▶ _EXERCISE PROMPT_: Your task is to repeat the entries exactly from their first line through the line with "Given: Click the Total Fee column header", and to stop there.

▶ _DATA FOR ANALYSIS_:
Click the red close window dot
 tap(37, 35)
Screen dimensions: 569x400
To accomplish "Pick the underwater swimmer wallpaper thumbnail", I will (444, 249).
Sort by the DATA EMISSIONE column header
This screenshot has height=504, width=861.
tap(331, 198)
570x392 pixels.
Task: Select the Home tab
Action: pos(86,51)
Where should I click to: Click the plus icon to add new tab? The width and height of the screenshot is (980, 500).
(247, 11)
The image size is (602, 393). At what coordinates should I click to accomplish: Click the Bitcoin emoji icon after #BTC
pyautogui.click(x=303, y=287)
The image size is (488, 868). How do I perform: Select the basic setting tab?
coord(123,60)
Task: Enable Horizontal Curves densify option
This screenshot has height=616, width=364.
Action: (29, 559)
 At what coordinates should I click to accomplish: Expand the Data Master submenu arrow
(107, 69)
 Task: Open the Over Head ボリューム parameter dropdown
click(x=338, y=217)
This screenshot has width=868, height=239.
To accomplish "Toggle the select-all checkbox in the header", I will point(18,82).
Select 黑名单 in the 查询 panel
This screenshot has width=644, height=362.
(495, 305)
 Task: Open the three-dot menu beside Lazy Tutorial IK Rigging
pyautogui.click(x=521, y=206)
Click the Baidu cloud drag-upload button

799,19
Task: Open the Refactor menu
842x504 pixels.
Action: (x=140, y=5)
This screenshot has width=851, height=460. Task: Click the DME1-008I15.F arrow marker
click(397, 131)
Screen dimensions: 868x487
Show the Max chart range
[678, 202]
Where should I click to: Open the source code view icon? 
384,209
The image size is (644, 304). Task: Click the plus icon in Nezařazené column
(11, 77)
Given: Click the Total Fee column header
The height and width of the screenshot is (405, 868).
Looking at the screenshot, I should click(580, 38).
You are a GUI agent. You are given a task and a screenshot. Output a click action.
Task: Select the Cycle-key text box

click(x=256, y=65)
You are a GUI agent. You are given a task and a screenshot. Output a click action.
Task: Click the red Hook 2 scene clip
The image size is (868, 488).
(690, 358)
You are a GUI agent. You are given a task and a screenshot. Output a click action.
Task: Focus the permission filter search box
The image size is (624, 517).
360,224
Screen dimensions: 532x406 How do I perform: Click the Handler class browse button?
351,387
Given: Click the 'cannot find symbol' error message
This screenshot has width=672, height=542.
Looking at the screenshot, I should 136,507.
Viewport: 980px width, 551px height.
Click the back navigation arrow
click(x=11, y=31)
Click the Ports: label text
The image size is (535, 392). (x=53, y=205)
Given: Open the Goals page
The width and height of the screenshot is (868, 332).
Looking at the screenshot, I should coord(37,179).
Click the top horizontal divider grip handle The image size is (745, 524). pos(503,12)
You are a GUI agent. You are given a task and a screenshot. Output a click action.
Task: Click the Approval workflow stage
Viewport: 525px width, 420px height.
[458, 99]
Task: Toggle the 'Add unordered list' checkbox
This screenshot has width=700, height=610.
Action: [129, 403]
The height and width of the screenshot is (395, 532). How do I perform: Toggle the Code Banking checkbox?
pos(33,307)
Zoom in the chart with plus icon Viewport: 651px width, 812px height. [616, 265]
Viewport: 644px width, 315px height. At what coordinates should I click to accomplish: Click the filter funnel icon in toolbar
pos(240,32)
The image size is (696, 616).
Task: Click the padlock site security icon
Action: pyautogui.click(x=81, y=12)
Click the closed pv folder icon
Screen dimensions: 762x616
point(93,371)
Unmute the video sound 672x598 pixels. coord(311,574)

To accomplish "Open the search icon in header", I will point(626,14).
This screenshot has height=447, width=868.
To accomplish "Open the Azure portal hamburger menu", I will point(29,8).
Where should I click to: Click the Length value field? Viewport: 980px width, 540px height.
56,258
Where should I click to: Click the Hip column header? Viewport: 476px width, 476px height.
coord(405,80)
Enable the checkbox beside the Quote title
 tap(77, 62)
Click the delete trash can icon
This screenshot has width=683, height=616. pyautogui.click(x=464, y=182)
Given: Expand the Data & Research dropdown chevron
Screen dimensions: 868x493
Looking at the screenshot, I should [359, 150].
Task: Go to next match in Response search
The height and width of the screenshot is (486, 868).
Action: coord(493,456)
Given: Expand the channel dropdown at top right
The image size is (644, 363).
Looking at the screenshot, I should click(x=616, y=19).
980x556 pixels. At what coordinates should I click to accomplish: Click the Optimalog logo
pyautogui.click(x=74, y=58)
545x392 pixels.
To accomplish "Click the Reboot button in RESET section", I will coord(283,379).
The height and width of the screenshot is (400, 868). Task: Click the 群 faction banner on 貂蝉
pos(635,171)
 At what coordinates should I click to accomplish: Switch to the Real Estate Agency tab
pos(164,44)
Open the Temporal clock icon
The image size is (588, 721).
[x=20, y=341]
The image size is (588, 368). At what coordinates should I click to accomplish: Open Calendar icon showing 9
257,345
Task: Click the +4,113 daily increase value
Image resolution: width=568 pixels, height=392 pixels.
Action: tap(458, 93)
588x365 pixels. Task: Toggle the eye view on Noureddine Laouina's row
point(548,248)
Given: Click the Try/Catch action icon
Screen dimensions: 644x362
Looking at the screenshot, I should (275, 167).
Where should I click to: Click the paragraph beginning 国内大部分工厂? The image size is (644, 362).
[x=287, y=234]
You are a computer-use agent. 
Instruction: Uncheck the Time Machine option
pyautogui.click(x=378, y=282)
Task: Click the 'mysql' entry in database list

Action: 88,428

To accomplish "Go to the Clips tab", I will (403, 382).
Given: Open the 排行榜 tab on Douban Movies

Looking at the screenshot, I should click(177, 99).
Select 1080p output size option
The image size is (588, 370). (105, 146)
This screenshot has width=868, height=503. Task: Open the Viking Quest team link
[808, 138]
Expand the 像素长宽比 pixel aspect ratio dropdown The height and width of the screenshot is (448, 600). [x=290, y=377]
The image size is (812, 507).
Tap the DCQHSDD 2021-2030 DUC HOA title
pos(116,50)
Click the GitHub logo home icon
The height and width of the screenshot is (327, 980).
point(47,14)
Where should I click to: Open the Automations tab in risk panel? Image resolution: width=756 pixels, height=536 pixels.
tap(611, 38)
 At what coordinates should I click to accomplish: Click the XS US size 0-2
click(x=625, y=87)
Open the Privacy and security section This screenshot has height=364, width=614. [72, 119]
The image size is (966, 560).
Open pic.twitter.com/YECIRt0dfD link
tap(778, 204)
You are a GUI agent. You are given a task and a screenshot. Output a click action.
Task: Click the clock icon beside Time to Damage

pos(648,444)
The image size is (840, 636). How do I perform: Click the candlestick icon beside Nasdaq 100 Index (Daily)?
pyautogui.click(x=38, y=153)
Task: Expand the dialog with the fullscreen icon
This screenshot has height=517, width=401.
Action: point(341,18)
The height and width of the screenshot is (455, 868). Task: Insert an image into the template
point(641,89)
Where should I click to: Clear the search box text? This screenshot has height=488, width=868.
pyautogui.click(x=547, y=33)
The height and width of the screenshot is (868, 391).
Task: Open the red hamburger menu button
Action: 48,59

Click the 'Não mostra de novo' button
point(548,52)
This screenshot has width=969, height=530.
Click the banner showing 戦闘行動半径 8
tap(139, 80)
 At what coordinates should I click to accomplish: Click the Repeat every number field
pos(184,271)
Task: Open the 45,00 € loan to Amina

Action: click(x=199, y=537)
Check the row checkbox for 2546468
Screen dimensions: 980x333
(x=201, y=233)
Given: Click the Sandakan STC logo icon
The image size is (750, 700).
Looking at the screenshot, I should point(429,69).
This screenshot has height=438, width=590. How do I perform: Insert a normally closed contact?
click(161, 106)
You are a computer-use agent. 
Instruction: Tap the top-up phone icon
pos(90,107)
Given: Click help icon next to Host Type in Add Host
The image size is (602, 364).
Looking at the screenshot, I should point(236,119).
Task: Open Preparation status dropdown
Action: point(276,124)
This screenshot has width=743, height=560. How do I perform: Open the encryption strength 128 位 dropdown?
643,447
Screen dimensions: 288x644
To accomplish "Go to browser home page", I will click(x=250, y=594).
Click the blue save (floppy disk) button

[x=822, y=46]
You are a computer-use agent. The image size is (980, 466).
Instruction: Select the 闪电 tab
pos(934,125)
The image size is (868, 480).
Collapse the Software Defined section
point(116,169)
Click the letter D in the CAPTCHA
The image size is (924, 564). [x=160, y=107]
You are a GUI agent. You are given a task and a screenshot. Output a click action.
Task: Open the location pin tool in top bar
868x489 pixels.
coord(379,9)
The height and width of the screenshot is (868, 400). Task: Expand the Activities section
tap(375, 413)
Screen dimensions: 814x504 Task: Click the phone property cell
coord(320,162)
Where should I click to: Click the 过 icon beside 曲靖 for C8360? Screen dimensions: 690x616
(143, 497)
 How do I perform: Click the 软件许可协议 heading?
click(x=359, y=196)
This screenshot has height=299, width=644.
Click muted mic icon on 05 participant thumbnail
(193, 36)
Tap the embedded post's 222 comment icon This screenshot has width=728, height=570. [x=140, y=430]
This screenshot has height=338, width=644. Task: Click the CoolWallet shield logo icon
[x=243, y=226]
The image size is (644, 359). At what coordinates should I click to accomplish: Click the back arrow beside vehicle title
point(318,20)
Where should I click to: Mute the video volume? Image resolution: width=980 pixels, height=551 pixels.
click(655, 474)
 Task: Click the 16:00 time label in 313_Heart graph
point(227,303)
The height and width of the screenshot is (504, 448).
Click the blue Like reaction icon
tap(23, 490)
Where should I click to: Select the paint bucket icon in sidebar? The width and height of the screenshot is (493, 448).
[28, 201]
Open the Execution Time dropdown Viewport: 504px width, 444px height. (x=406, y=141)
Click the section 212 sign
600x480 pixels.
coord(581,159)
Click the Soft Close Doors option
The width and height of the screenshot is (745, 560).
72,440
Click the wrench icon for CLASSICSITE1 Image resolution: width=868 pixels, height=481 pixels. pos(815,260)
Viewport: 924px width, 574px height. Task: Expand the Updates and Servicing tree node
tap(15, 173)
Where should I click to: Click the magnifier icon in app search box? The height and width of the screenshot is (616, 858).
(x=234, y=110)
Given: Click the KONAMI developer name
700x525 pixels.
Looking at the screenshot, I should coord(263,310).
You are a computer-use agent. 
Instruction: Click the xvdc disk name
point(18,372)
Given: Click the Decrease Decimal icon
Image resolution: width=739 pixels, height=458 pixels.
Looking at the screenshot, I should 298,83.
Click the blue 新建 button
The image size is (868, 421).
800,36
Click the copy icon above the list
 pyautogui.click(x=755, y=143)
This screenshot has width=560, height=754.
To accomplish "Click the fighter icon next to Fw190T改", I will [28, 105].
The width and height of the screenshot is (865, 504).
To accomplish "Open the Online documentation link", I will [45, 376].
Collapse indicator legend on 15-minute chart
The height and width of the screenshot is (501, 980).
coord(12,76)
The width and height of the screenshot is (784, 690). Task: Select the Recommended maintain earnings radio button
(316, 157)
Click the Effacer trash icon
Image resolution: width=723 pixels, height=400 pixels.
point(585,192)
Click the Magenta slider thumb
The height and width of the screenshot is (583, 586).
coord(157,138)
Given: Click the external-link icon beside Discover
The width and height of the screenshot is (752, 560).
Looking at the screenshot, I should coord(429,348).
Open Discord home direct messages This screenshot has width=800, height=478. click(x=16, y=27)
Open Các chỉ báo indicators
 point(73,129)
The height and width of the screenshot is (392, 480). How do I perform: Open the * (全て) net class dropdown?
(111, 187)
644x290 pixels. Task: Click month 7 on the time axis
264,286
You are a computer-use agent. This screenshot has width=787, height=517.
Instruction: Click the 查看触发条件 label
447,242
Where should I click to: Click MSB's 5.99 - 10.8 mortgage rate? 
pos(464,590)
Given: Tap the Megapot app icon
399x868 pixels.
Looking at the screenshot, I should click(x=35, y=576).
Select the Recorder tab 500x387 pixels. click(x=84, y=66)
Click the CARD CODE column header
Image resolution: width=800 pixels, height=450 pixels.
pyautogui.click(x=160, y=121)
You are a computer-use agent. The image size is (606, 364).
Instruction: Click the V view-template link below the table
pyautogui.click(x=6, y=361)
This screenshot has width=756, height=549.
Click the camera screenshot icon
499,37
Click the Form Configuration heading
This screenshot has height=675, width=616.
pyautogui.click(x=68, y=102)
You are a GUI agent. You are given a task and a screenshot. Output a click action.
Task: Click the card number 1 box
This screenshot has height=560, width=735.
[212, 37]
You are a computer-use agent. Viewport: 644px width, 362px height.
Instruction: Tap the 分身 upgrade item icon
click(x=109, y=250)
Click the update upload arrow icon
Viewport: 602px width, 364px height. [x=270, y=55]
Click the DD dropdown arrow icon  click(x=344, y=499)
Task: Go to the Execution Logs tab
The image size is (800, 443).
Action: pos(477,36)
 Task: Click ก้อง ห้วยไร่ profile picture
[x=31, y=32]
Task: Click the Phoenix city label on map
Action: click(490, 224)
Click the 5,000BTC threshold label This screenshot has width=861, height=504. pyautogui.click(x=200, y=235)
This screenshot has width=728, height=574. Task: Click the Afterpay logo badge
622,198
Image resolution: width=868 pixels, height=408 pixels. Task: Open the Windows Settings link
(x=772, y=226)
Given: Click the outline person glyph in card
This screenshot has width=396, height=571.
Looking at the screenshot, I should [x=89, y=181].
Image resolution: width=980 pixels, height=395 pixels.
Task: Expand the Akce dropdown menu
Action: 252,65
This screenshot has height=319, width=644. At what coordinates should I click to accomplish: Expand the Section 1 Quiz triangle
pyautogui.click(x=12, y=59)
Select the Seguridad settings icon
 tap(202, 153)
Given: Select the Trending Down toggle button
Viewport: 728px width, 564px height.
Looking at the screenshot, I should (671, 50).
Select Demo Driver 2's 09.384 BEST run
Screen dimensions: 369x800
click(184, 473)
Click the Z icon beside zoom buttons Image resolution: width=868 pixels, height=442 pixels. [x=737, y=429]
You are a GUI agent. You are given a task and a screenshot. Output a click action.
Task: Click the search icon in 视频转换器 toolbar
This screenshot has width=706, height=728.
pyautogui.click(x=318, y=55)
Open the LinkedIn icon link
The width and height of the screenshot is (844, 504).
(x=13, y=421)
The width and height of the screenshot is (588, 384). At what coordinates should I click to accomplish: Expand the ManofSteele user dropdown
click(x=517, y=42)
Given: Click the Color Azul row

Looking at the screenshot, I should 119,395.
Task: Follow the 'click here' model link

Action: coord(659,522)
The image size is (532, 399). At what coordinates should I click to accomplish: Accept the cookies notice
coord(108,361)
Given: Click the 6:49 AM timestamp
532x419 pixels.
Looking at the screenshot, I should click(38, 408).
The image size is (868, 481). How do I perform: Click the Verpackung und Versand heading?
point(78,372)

▶ _EXERCISE ANSWER_:
Click the red close window dot
 tap(37, 35)
Screen dimensions: 569x400
To accomplish "Pick the underwater swimmer wallpaper thumbnail", I will (444, 249).
Sort by the DATA EMISSIONE column header
This screenshot has height=504, width=861.
tap(331, 198)
570x392 pixels.
Task: Select the Home tab
Action: pos(86,51)
Where should I click to: Click the plus icon to add new tab? The width and height of the screenshot is (980, 500).
(247, 11)
The image size is (602, 393). At what coordinates should I click to accomplish: Click the Bitcoin emoji icon after #BTC
pyautogui.click(x=303, y=287)
The image size is (488, 868). How do I perform: Select the basic setting tab?
coord(123,60)
Task: Enable Horizontal Curves densify option
This screenshot has height=616, width=364.
Action: (29, 559)
 At what coordinates should I click to accomplish: Expand the Data Master submenu arrow
(107, 69)
 Task: Open the Over Head ボリューム parameter dropdown
click(x=338, y=217)
This screenshot has width=868, height=239.
To accomplish "Toggle the select-all checkbox in the header", I will point(18,82).
Select 黑名单 in the 查询 panel
This screenshot has width=644, height=362.
(495, 305)
 Task: Open the three-dot menu beside Lazy Tutorial IK Rigging
pyautogui.click(x=521, y=206)
Click the Baidu cloud drag-upload button

799,19
Task: Open the Refactor menu
842x504 pixels.
Action: (x=140, y=5)
This screenshot has width=851, height=460. Task: Click the DME1-008I15.F arrow marker
click(397, 131)
Screen dimensions: 868x487
Show the Max chart range
[678, 202]
Where should I click to: Open the source code view icon? 
384,209
The image size is (644, 304). Task: Click the plus icon in Nezařazené column
(11, 77)
Given: Click the Total Fee column header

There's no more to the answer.